New Drug Developments point to New Industry Model

Three interesting pieces of news in the pharmaceutical industry, reported yesterday on IHT and the Wall Street Journal Europe, point to an emerging trend in drug development and R&D.

The IHT reports on a new class of diabetes drugs developed by at least five drug makers - including Merck, Novartis, and Eli Lilly - derived from a Harvard study of proteins found in fish. The new drugs are important because they have significantly fewer side effects. Interestingly, the drugs were not developed inhouse. rather:

In 1992, John Eng, a doctor at the Bronx Veterans Affairs Medical Center in New York, moved the research forward when he found a a molecule in the saliva of Gila monster lizards that was similar to Habener’s GLP. Amylin Pharmaceuticals, a small biotechnology company based in San Diego, California, licensed Eng’s molecule, which the company eventually developed into Byetta, now sold by Lily

The Wall Street Journal reports on two related events:

  1. A small biotech firm in Switzerland - Speedel Holding AG - spun off from Novartis, has developed aliskiren, a new type of high-blood pressure medication (see also biospace). It is the first new drug in a decade, with fewer side effects and 24-hour effectiveness. Interestingly, the drug was developed by Dr. Alice Huxley, who licensed the rights to research done by Novartis and subsequently shelved.
  2. GlaxoSmithKline has expanded a drug research alliance with India’s Ranbaxy Laboratories. Under the deal, the Indian company can earn over $100 million for new drug development.

Common Thread

What is common in these three stories? The fact that big pharma had relatively little to do with them, beyond providing the money.

Both new drugs were created not by big pharma but by smaller companies. As the WSJ points out, “All over the $600 billion drug industry, big companies under intense pressure to make hefty profits are shying away from long shots, preferring to fund research into only the most promising projects.”

Worse, in the case of the diabetes drug, the basic research - the most risky part of drug R&D was done by smaller companies and academic institutions. Clearly, neither is big pharma as innovative, nor as risky as it would like us to believe.

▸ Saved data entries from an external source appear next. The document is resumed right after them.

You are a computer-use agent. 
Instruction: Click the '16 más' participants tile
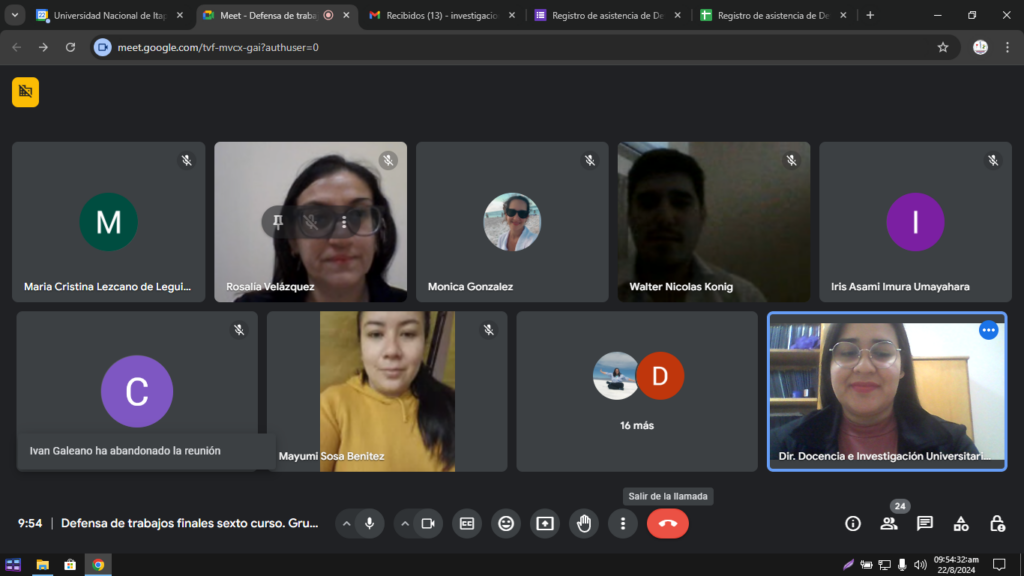click(x=636, y=391)
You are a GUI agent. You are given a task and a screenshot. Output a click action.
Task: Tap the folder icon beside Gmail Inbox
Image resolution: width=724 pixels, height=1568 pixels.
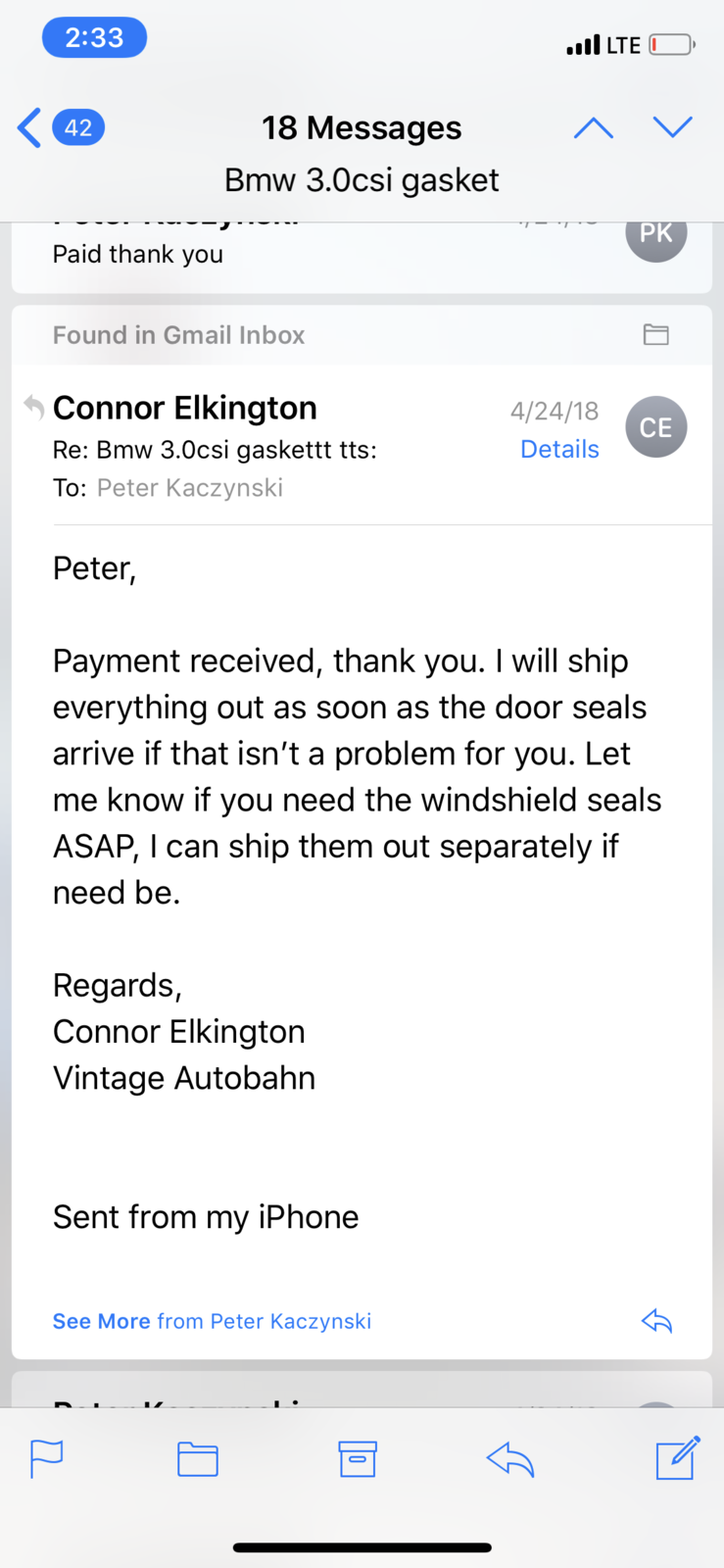[655, 335]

The three developments point to a potential new business model for big pharma. The only way to maximize new drugs developed is to maximize the number of drugs under development. This requires lower cost, so outsourcing some drug development makes perfect sense. That is what happened here - in each case, big pharma has bought innovative drugs from smaller, more nimble, and cheaper companies, paying for late-stage clinical trials and marketing.

In this new model, big pharma is the frontend of a drug R&D supply chain. It does no R&D itself, but does have a big role to play as its deep pockets provide the incentive for smaller companies to take the risk of drug development. Obviously, not all companies will survive, but then most startups seldom survive. In the dotcom business, 90% of startups are expected to fail. Still, a 10% success rate in drug development may well be higher than what is currently the norm.